**The data:**

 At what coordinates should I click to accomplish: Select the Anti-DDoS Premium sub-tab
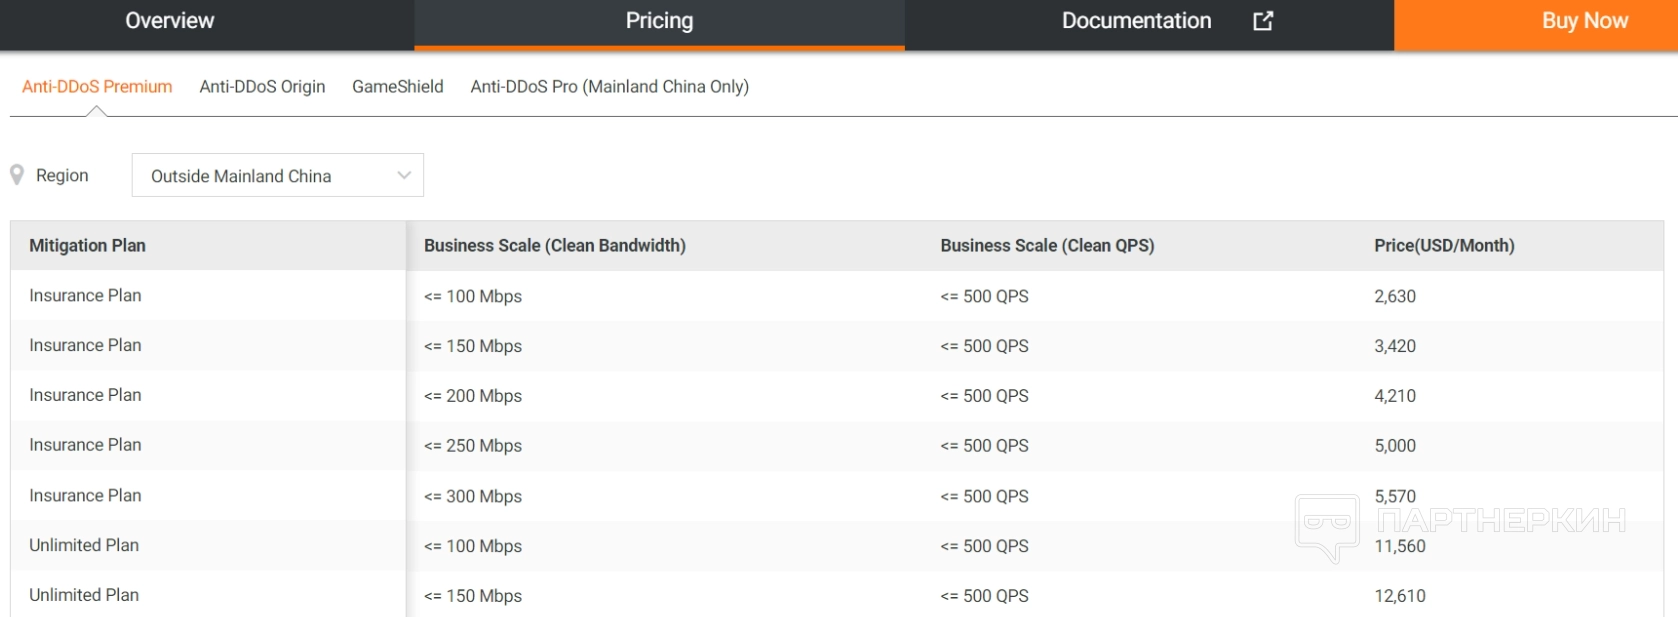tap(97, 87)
...
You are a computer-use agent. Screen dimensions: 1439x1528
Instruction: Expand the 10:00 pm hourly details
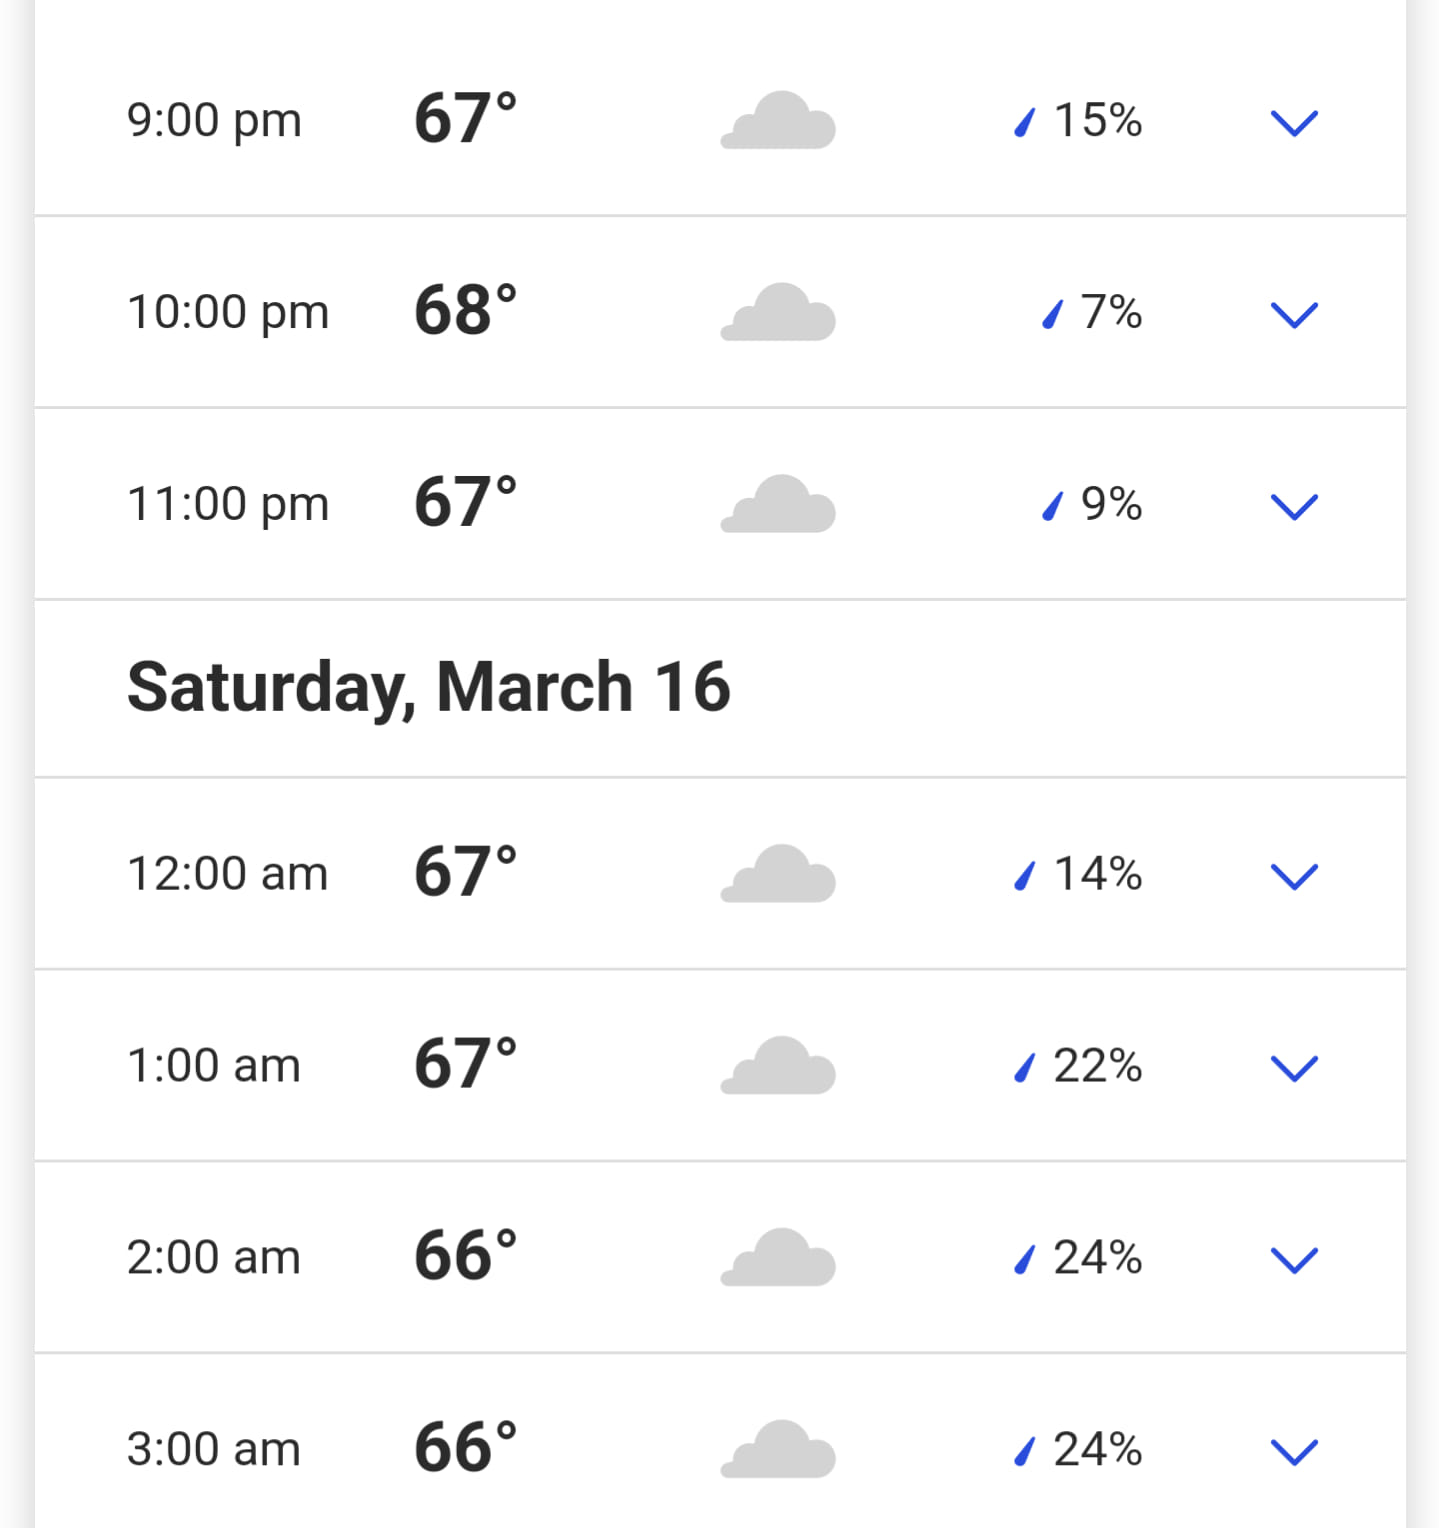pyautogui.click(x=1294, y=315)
==
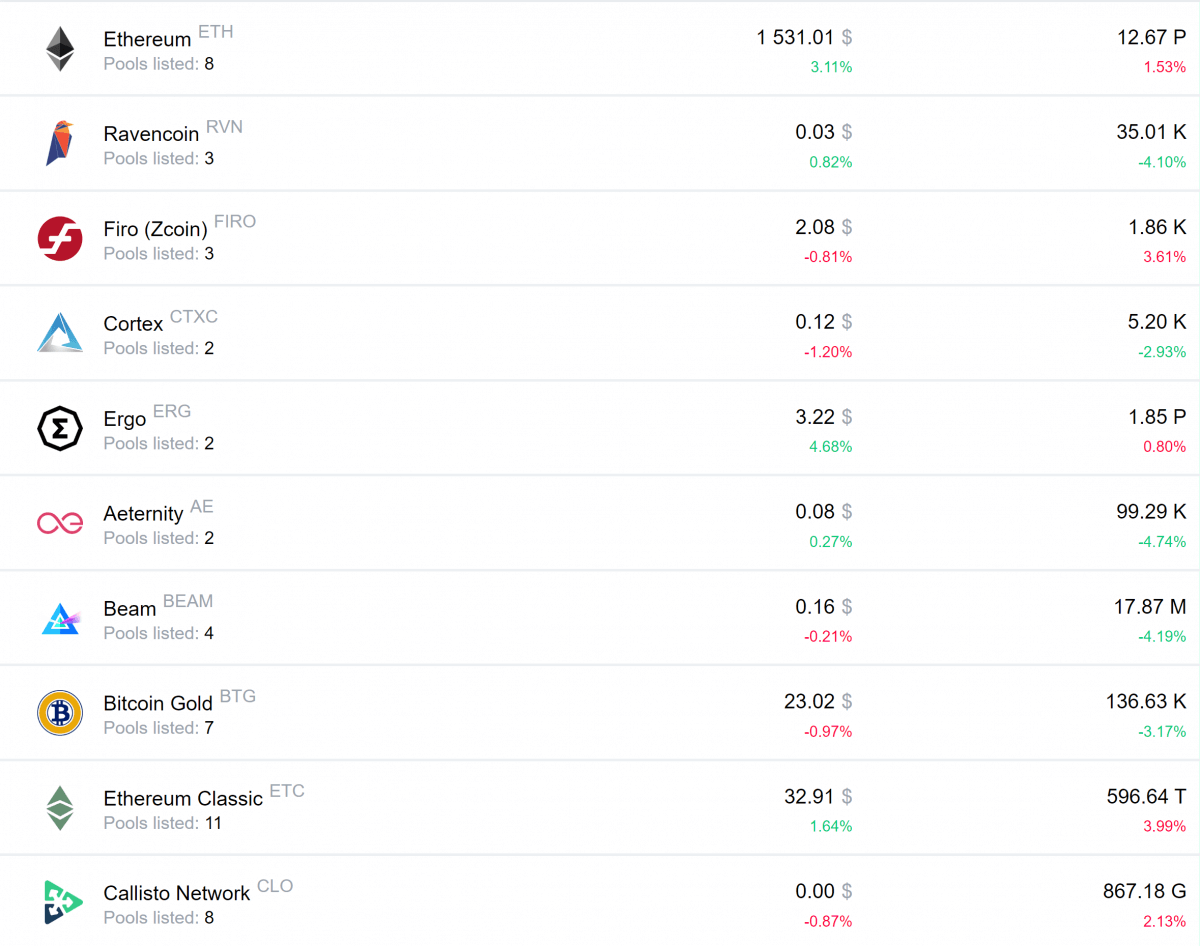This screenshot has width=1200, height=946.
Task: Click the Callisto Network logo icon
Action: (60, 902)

**Work to complete:** Give the material again starting at the line that contains "At what coordinates" and ending at the line that contains "tap(97, 87)", with "Premium" replaced by "Standard" and everything else unchanged. Omit the pictures from your answer.

**Result of this exercise:**
 At what coordinates should I click to accomplish: Select the Anti-DDoS Standard sub-tab
tap(97, 87)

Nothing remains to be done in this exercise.